Records from a dataset:
===
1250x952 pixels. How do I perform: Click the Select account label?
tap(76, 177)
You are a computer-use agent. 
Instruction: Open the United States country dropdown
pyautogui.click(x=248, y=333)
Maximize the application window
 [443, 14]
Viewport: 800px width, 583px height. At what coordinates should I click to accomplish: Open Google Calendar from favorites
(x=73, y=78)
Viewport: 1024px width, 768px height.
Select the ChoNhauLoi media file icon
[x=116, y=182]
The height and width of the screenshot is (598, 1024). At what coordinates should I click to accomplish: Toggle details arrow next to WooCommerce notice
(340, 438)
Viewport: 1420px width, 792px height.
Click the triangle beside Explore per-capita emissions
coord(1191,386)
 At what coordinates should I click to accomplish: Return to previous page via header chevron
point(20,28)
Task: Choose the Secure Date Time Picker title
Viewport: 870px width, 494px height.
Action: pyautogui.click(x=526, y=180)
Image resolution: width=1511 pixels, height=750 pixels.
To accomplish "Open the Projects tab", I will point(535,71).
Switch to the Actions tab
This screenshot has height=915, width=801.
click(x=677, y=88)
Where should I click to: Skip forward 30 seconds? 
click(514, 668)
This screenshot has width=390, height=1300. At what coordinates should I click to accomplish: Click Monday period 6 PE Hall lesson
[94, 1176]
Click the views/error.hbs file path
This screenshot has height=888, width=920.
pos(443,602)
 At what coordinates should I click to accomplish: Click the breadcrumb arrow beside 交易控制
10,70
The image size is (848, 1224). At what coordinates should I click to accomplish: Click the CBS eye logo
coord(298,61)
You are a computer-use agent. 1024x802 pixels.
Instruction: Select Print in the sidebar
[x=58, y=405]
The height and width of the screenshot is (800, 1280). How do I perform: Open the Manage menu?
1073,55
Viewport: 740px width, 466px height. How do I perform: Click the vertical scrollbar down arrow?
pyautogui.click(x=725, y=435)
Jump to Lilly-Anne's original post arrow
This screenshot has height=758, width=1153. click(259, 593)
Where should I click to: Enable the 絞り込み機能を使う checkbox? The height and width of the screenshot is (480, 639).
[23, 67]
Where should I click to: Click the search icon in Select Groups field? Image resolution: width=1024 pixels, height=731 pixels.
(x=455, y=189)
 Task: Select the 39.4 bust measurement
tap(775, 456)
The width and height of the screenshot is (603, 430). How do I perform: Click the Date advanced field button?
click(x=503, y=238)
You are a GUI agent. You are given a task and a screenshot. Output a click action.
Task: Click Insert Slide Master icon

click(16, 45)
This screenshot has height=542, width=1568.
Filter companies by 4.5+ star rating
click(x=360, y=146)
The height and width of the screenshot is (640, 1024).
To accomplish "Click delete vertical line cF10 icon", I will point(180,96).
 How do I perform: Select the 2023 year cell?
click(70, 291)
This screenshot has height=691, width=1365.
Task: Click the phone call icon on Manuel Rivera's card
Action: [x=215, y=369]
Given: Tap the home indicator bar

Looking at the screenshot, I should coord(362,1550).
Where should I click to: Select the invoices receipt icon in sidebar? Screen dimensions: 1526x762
===
• **Exercise**
Could you retype all of the entries, leaving every character unchanged?

• **Exercise result**
1250x952 pixels. How do I perform: Click the Select account label?
tap(76, 177)
You are a computer-use agent. 
Instruction: Open the United States country dropdown
pyautogui.click(x=248, y=333)
Maximize the application window
 [443, 14]
Viewport: 800px width, 583px height. At what coordinates should I click to accomplish: Open Google Calendar from favorites
(x=73, y=78)
Viewport: 1024px width, 768px height.
Select the ChoNhauLoi media file icon
[x=116, y=182]
The height and width of the screenshot is (598, 1024). At what coordinates should I click to accomplish: Toggle details arrow next to WooCommerce notice
(340, 438)
Viewport: 1420px width, 792px height.
Click the triangle beside Explore per-capita emissions
coord(1191,386)
 At what coordinates should I click to accomplish: Return to previous page via header chevron
point(20,28)
Task: Choose the Secure Date Time Picker title
Viewport: 870px width, 494px height.
Action: pyautogui.click(x=526, y=180)
Image resolution: width=1511 pixels, height=750 pixels.
To accomplish "Open the Projects tab", I will point(535,71).
Switch to the Actions tab
This screenshot has height=915, width=801.
click(x=677, y=88)
Where should I click to: Skip forward 30 seconds? 
click(514, 668)
This screenshot has width=390, height=1300. At what coordinates should I click to accomplish: Click Monday period 6 PE Hall lesson
[94, 1176]
Click the views/error.hbs file path
This screenshot has height=888, width=920.
pos(443,602)
 At what coordinates should I click to accomplish: Click the breadcrumb arrow beside 交易控制
10,70
The image size is (848, 1224). At what coordinates should I click to accomplish: Click the CBS eye logo
coord(298,61)
You are a computer-use agent. 1024x802 pixels.
Instruction: Select Print in the sidebar
[x=58, y=405]
The height and width of the screenshot is (800, 1280). How do I perform: Open the Manage menu?
1073,55
Viewport: 740px width, 466px height. How do I perform: Click the vertical scrollbar down arrow?
pyautogui.click(x=725, y=435)
Jump to Lilly-Anne's original post arrow
This screenshot has height=758, width=1153. click(259, 593)
Where should I click to: Enable the 絞り込み機能を使う checkbox? The height and width of the screenshot is (480, 639).
[23, 67]
Where should I click to: Click the search icon in Select Groups field? Image resolution: width=1024 pixels, height=731 pixels.
(x=455, y=189)
 Task: Select the 39.4 bust measurement
tap(775, 456)
The width and height of the screenshot is (603, 430). How do I perform: Click the Date advanced field button?
click(x=503, y=238)
You are a GUI agent. You are given a task and a screenshot. Output a click action.
Task: Click Insert Slide Master icon

click(16, 45)
This screenshot has height=542, width=1568.
Filter companies by 4.5+ star rating
click(x=360, y=146)
The height and width of the screenshot is (640, 1024).
To accomplish "Click delete vertical line cF10 icon", I will point(180,96).
 How do I perform: Select the 2023 year cell?
click(70, 291)
This screenshot has height=691, width=1365.
Task: Click the phone call icon on Manuel Rivera's card
Action: [x=215, y=369]
Given: Tap the home indicator bar

Looking at the screenshot, I should coord(362,1550).
Where should I click to: Select the invoices receipt icon in sidebar? Screen dimensions: 1526x762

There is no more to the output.